**Given task:** Return the rows below word for word, with the pictures left out.

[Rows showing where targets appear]
▼
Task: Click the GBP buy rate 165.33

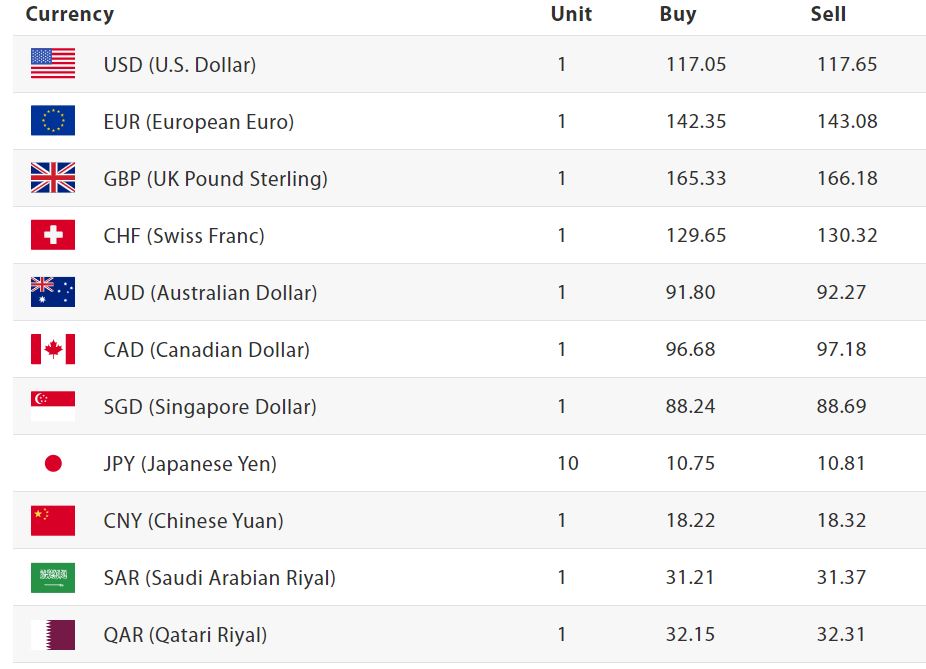Action: 696,178
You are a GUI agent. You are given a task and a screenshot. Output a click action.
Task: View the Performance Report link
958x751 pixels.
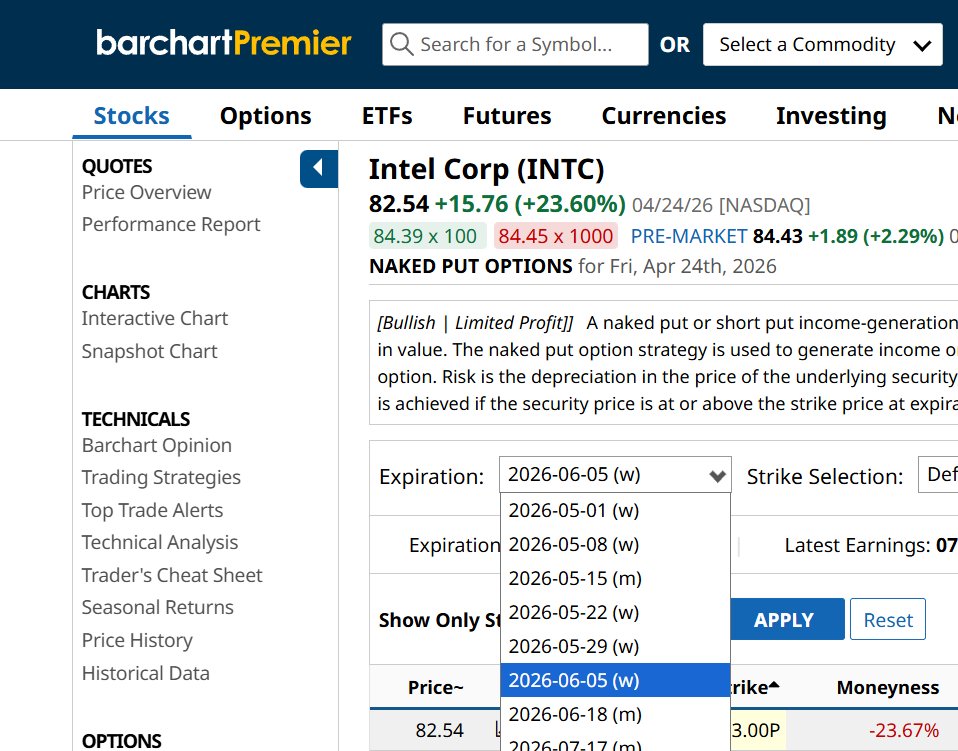[x=171, y=224]
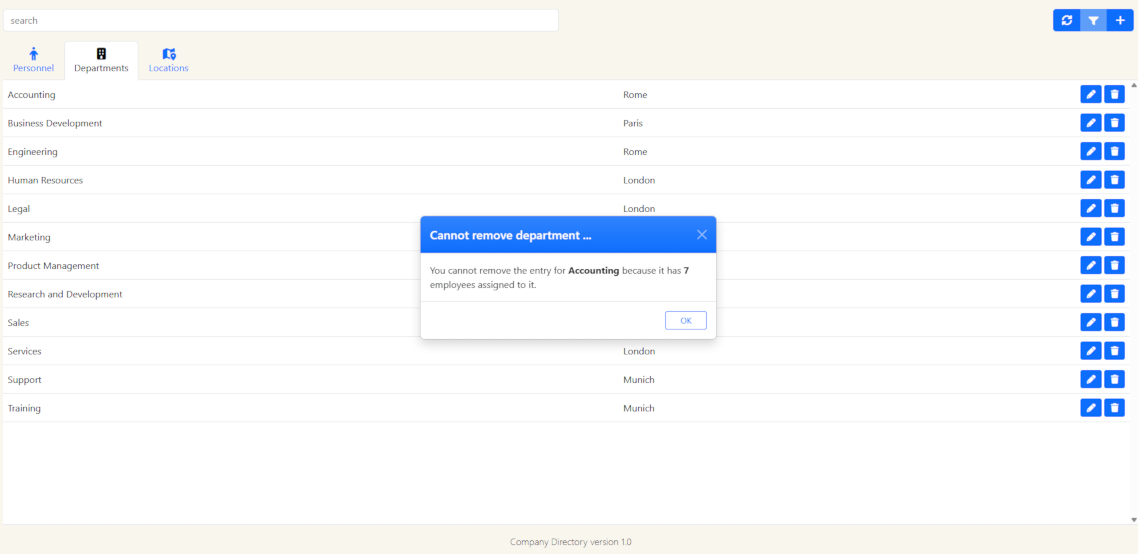Click into the search field

point(280,20)
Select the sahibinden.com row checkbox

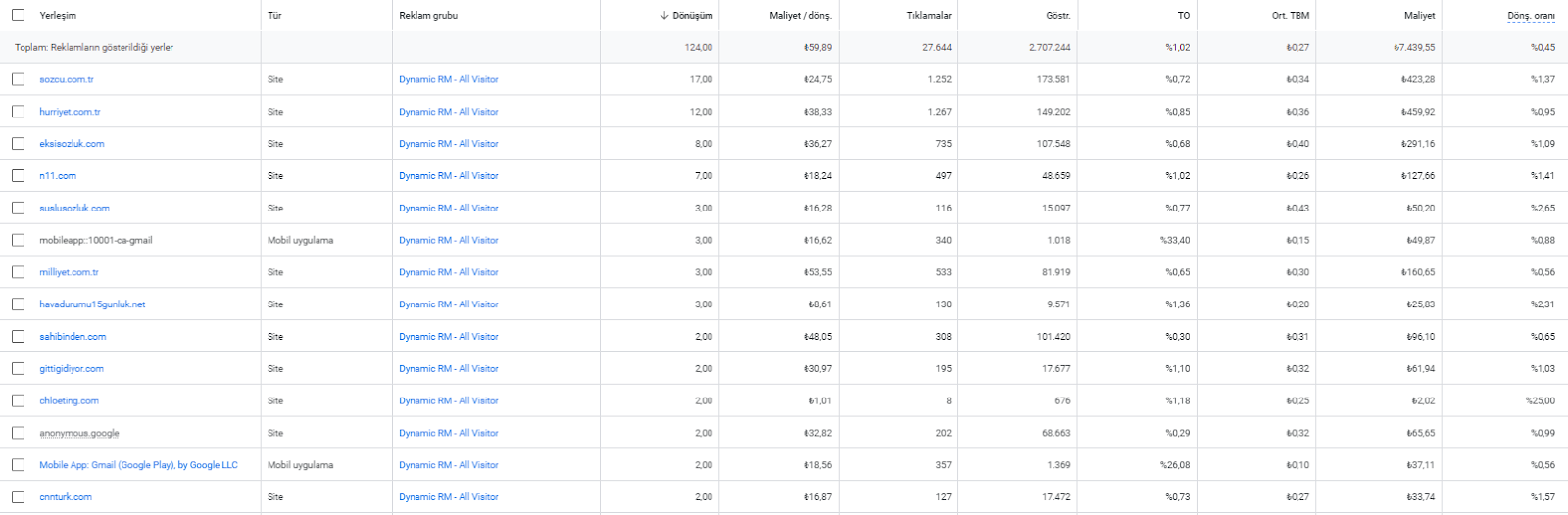[18, 337]
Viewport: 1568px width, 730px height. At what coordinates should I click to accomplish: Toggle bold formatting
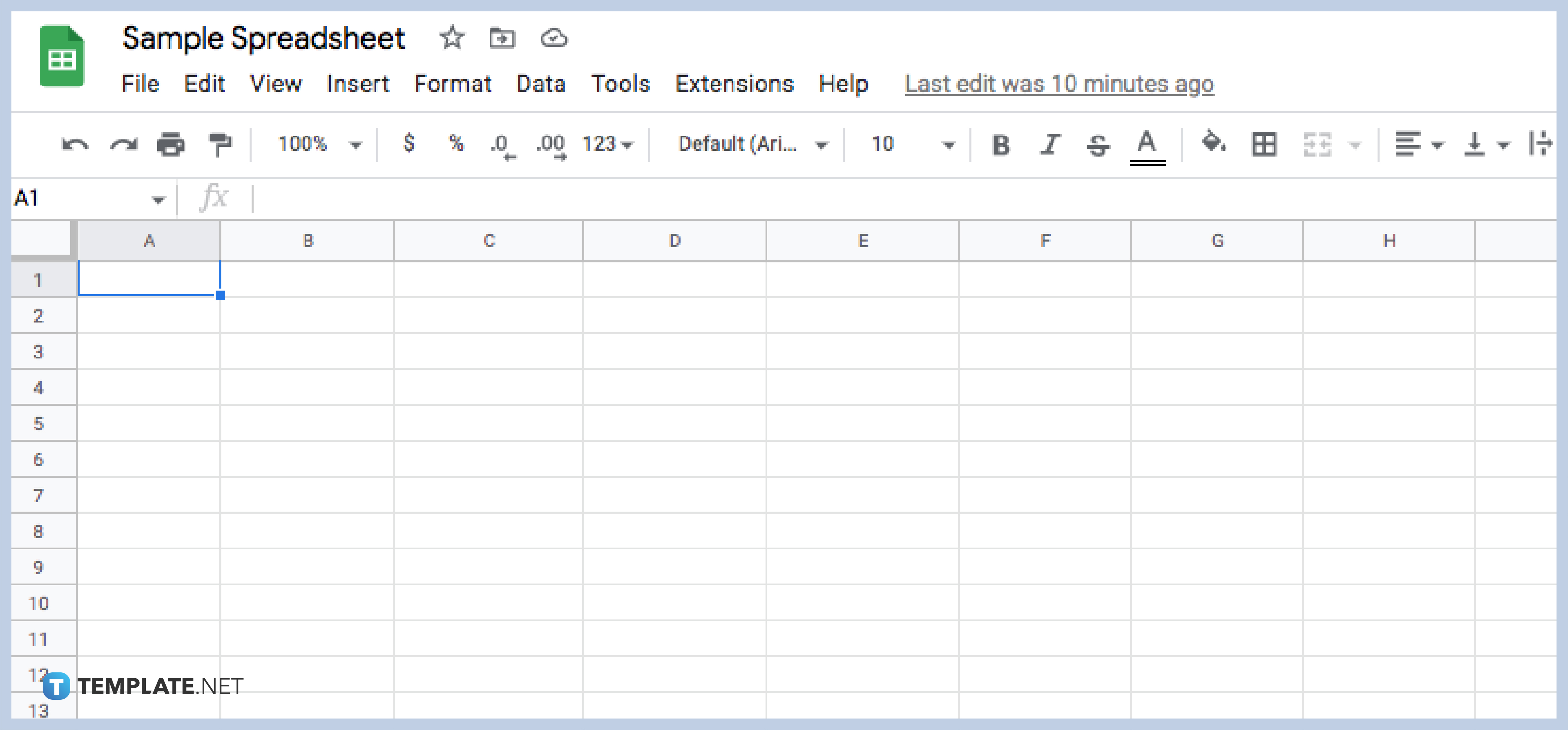1001,144
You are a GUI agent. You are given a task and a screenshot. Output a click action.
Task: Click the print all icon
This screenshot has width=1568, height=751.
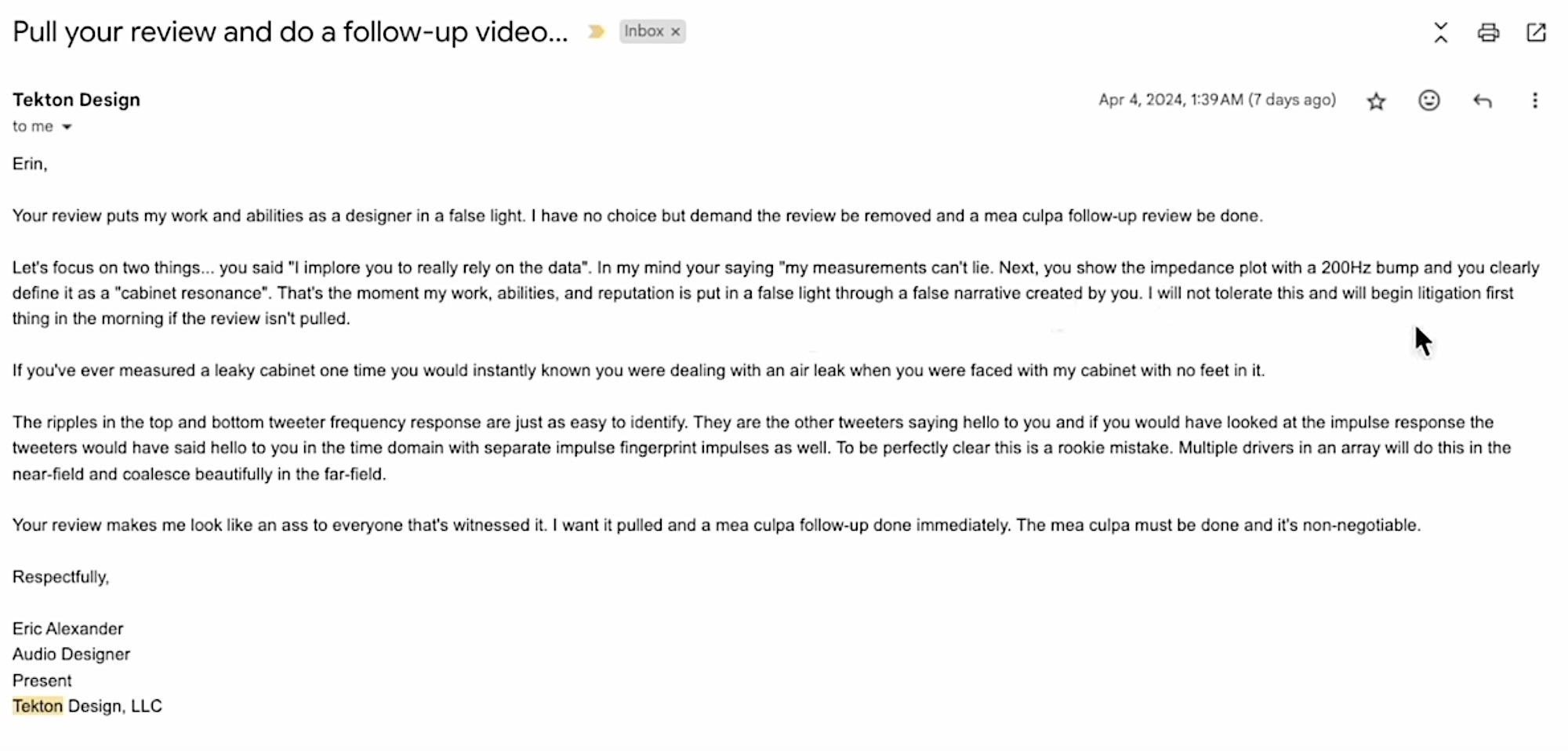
▲
**Reply to the task:**
Task: Click the GBP buy rate 165.33

Action: 696,178
You are a GUI agent. You are given a task and a screenshot. Output a click action.
Task: View the Performance Report link
958x751 pixels.
[x=171, y=224]
Click into the search field

point(280,20)
Select the sahibinden.com row checkbox

[18, 337]
Viewport: 1568px width, 730px height. At what coordinates should I click to accomplish: Toggle bold formatting
1001,144
You are a GUI agent. You are given a task and a screenshot. Output a click action.
Task: Click the print all icon
This screenshot has width=1568, height=751.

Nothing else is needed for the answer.